Deoxyribonucleic and ribonucleic acid are both nucleic acids, which are polymers of nucleotides.
Nucleotides consist of pentose which is a 5 carbon sugar, a nitrogen-containing organic base and a phosphate group.
The components of a DNA nucleotide are deoxyribose, a phosphate group and one of the organic bases adenine, cytosine, guanine or thymine.
Adenine and guanine both have two nitrogen-containing rings and are classified as purine bases.
The components of an RNA nucleotide are ribose, a phosphate group and one of the organic bases adenine, cytosine, guanine or uracil.
Thymine, uracil and cytosine all have a single ring structure and are classified as pyrimidines.
Pyrimidines are smaller than purines as they only contain one nitrogen-containing ring.
Nucleotides join together via phosphodiester bonds formed in condensation reactions.
RNA is single-stranded and comes in multiple different forms, such as mRNA (messenger RNA), tRNA (transfer RNA) and rRNA (ribosomal RNA), which are involved in protein synthesis.
A DNA molecule is a double helix composed of two polynucleotides joined together by hydrogen bonds between complementary bases - there are two hydrogen bonds between adenine and thymine, and three hydrogen bonds between cytosine and guanine.
The genetic code consists of triplets of bases called codons.
Each codon codes for an amino acid.
The amino acids are then joined together by peptide bonds and form a polypeptide chain.
A gene is a sequence of bases on a DNA molecule coding for a sequence of amino acids in a polypeptide chain.
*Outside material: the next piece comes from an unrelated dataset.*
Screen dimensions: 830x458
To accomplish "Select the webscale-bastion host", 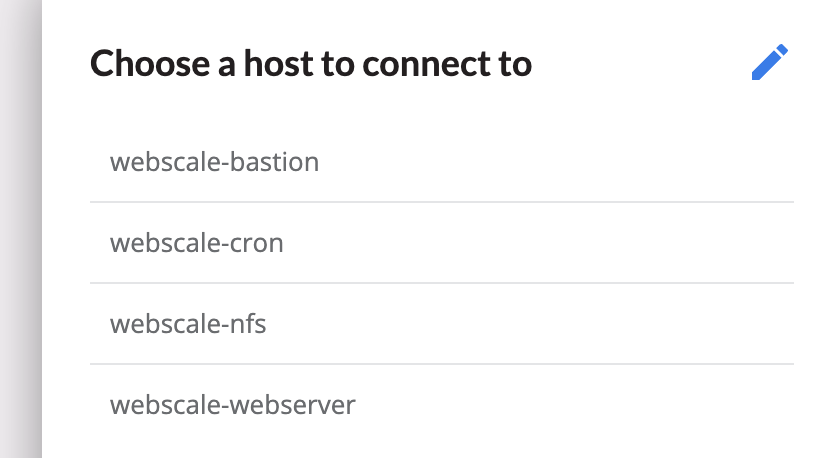I will tap(215, 161).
Not all of the genome codes for proteins - the non-coding regions of DNA are called introns and the coding regions are called exons.
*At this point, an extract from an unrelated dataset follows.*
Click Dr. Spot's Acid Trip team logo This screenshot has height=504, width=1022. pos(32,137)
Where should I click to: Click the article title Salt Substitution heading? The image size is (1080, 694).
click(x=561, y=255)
The genetic code is non-overlapping, meaning that each triplet is only read once and triplets don't share any bases.
The genetic code is universal, meaning it is the same in all organisms and species.
The genetic code is degenerate, meaning that more than one triplet codes for the same amino acid.
The genetic code reduces the effect of mutations which are changes to the base sequence such as base deletions, insertions or substitutions.
A deletion or insertion is more likely to be harmful because it causes a 'frameshift', in which all codons 'downstream' of the mutation are read differently.
Some mutations which do change the base sequence are harmful, such as the mutation which leads to sickle cell anemia, in which a mutated form of haemoglobin distorts the shape of red blood cells.
The genetic codes contains start and stop codons which either start or stop protein synthesis.
A change in the base sequence of DNA may not affect the amino acid coded for as the new triplet may still code for the same amino acid.